Work item ▸ Please say how many lines in the records below contain the word "Disable", giving the number alone.

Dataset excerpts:
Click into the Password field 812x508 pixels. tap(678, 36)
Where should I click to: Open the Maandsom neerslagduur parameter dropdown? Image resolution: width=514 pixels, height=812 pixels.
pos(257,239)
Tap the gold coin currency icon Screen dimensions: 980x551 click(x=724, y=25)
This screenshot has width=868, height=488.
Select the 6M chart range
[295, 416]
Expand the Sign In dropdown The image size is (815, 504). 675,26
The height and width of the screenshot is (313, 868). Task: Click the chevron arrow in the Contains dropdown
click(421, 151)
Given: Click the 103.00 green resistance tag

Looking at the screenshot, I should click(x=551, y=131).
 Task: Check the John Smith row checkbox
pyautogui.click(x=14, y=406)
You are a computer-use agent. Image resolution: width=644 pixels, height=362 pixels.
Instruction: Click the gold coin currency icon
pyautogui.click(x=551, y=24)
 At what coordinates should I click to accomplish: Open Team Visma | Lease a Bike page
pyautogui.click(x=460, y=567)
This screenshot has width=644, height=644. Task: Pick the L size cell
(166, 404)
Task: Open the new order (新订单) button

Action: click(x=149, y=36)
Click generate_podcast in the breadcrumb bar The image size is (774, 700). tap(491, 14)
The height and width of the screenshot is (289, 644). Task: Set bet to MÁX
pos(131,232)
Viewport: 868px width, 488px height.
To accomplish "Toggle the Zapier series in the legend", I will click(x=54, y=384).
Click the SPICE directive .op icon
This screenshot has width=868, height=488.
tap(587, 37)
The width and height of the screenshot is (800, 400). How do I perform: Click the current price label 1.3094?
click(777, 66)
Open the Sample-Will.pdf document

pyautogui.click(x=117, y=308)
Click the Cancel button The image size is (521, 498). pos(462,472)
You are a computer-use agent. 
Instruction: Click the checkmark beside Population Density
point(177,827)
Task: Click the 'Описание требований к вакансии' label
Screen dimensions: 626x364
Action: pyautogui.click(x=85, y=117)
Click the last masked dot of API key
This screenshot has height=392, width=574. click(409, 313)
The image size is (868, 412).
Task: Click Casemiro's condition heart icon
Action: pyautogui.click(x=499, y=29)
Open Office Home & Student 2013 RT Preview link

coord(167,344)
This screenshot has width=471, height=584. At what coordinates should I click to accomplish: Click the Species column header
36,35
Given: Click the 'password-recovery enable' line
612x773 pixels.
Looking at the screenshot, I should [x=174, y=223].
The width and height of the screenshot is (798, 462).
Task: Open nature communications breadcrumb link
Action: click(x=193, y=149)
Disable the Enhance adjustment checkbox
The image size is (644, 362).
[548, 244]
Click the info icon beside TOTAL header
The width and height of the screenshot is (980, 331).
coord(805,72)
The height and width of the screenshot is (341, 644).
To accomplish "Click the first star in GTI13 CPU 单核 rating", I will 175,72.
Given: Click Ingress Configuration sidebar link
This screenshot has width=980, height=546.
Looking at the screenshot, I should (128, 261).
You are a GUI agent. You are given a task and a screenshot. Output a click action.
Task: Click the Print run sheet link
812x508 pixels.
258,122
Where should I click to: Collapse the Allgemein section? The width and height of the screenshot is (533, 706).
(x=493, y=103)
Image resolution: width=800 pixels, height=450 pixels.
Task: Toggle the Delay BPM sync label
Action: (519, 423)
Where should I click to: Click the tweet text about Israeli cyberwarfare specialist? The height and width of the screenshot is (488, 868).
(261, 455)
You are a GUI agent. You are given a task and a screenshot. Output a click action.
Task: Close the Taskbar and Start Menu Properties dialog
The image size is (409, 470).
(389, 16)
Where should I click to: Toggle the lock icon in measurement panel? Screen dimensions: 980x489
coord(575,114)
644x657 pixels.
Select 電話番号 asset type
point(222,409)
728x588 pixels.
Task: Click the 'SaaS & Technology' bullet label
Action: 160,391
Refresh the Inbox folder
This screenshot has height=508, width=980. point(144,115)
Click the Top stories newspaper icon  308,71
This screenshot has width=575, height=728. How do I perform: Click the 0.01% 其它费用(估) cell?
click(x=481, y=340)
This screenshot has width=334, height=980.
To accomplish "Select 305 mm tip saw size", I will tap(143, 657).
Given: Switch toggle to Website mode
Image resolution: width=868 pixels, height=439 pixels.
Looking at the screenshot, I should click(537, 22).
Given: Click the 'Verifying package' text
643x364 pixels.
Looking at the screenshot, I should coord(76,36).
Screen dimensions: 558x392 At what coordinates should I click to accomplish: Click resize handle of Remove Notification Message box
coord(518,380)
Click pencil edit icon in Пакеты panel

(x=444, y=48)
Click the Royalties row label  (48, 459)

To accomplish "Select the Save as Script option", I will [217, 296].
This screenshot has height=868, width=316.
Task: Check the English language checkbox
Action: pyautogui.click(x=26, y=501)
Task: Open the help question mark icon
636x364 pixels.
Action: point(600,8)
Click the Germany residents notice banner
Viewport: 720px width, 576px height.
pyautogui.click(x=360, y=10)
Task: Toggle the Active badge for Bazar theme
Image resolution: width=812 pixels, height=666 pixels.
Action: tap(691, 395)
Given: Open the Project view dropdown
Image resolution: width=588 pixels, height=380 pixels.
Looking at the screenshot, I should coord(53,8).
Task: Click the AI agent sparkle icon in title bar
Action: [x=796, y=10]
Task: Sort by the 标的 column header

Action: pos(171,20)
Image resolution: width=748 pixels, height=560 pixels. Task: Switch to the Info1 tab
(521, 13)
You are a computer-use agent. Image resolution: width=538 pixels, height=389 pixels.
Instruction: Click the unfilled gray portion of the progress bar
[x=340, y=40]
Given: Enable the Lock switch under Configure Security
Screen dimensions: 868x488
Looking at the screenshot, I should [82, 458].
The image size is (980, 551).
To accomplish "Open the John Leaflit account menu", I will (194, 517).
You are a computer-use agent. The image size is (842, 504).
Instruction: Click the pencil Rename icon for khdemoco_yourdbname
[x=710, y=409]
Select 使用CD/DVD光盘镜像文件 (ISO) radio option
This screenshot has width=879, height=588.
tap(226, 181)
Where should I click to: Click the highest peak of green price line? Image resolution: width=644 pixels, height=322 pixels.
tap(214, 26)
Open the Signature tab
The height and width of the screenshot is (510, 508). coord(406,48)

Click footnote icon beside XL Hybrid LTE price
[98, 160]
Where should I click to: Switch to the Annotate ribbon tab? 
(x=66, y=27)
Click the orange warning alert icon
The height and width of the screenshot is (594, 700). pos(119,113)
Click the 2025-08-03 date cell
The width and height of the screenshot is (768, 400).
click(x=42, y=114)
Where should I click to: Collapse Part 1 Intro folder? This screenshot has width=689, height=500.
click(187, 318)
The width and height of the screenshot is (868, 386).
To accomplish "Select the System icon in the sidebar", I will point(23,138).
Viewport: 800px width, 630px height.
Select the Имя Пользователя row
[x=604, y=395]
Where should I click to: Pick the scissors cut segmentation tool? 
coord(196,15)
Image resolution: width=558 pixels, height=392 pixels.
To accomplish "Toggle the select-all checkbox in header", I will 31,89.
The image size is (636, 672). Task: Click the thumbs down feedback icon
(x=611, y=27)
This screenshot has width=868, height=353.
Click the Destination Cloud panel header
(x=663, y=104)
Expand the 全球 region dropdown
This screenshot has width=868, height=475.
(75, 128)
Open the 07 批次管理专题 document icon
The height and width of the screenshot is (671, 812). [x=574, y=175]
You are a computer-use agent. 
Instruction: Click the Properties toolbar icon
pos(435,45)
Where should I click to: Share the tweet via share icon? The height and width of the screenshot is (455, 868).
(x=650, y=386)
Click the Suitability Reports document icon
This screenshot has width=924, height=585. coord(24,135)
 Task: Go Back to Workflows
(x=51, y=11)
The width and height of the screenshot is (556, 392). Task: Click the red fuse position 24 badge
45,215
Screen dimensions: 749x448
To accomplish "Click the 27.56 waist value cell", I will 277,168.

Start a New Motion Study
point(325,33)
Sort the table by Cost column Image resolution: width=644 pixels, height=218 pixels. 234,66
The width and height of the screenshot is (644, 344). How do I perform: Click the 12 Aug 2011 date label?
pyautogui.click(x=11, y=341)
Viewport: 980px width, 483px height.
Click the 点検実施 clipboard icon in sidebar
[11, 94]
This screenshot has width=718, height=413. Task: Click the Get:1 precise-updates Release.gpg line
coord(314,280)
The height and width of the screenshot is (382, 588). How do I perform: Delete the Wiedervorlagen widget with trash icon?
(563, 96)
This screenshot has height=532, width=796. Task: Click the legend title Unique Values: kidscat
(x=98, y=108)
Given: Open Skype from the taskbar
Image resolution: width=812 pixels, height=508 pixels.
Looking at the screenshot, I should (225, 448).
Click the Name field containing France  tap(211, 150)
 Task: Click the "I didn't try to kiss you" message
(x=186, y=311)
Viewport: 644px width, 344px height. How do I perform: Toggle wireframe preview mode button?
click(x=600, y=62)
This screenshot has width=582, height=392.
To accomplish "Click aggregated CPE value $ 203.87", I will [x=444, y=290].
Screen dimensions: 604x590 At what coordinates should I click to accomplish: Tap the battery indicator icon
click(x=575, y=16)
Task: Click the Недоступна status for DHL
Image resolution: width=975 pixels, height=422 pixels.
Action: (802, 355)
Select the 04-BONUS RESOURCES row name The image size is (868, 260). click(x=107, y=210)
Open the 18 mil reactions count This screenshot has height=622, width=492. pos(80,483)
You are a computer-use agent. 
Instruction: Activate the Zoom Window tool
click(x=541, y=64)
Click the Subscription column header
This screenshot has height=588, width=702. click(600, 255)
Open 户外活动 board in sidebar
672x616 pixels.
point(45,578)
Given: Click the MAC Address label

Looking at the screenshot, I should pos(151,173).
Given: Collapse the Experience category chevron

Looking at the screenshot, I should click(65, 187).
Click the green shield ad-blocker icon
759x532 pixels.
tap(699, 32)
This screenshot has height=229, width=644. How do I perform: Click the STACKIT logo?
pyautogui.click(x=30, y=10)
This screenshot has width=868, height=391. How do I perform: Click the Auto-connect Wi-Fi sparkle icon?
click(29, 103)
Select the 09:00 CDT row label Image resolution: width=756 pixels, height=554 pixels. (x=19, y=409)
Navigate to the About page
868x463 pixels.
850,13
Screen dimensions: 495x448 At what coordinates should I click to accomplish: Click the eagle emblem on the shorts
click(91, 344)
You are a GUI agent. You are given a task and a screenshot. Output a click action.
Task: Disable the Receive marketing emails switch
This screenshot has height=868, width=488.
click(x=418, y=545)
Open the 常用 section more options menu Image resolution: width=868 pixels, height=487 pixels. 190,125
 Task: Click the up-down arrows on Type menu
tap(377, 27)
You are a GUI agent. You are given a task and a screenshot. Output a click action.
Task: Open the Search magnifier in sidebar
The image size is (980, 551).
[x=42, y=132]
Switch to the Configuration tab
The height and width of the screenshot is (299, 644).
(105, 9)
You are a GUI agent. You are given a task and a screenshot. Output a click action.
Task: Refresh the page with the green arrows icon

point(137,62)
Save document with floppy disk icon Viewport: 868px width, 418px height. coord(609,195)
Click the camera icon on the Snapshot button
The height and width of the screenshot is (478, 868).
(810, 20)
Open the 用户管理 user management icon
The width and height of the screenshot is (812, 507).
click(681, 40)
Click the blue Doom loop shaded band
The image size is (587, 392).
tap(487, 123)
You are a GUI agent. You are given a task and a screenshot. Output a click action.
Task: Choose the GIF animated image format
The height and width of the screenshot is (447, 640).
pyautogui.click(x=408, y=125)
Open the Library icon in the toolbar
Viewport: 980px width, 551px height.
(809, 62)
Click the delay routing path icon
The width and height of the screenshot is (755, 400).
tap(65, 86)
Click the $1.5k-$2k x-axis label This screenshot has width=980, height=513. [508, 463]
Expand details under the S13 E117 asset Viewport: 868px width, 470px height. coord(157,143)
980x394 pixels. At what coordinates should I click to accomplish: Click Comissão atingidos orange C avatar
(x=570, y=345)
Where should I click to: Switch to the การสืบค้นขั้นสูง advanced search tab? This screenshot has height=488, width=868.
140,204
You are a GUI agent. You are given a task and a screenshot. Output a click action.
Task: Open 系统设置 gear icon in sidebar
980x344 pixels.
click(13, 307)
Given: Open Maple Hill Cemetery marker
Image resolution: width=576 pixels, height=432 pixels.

Exercise response ▸ 2